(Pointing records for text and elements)
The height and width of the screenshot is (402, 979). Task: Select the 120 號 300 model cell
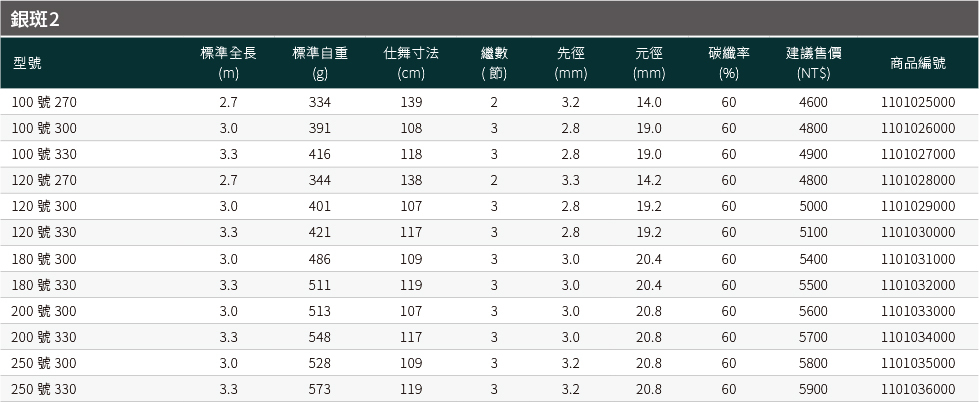[x=44, y=206]
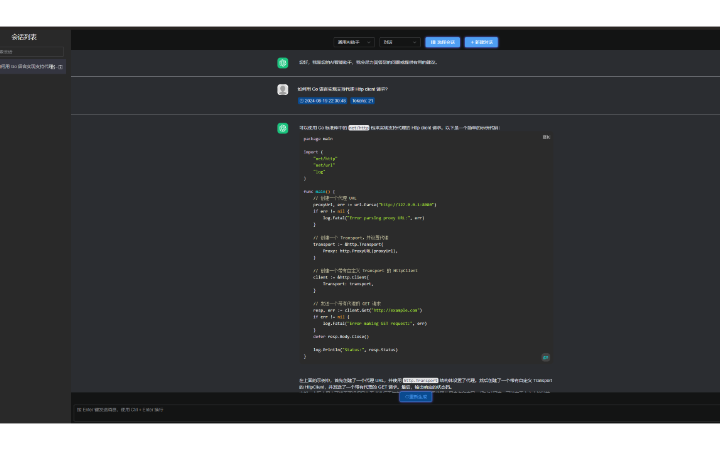
Task: Click the edit icon beside the sidebar conversation
Action: click(x=61, y=67)
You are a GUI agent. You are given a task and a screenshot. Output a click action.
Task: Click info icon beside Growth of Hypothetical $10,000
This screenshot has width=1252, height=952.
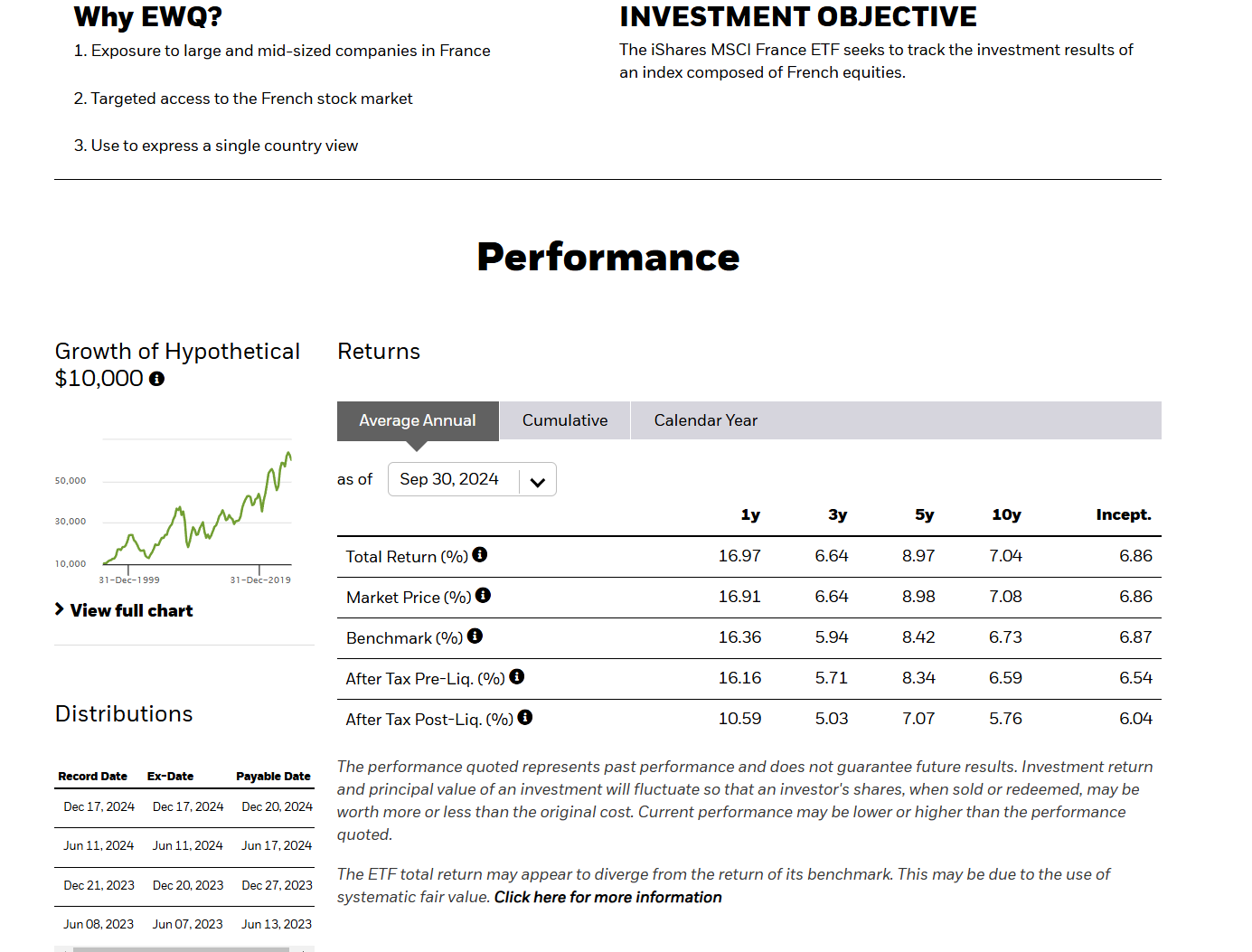[156, 379]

**GIVEN EXERCISE:** Extract every line of the records above that contains the string "width", and copy each line in full.

**SOLUTION TO THIS EXERCISE:**
The height and width of the screenshot is (402, 979). Task: Select the 120 號 300 model cell
This screenshot has width=1252, height=952.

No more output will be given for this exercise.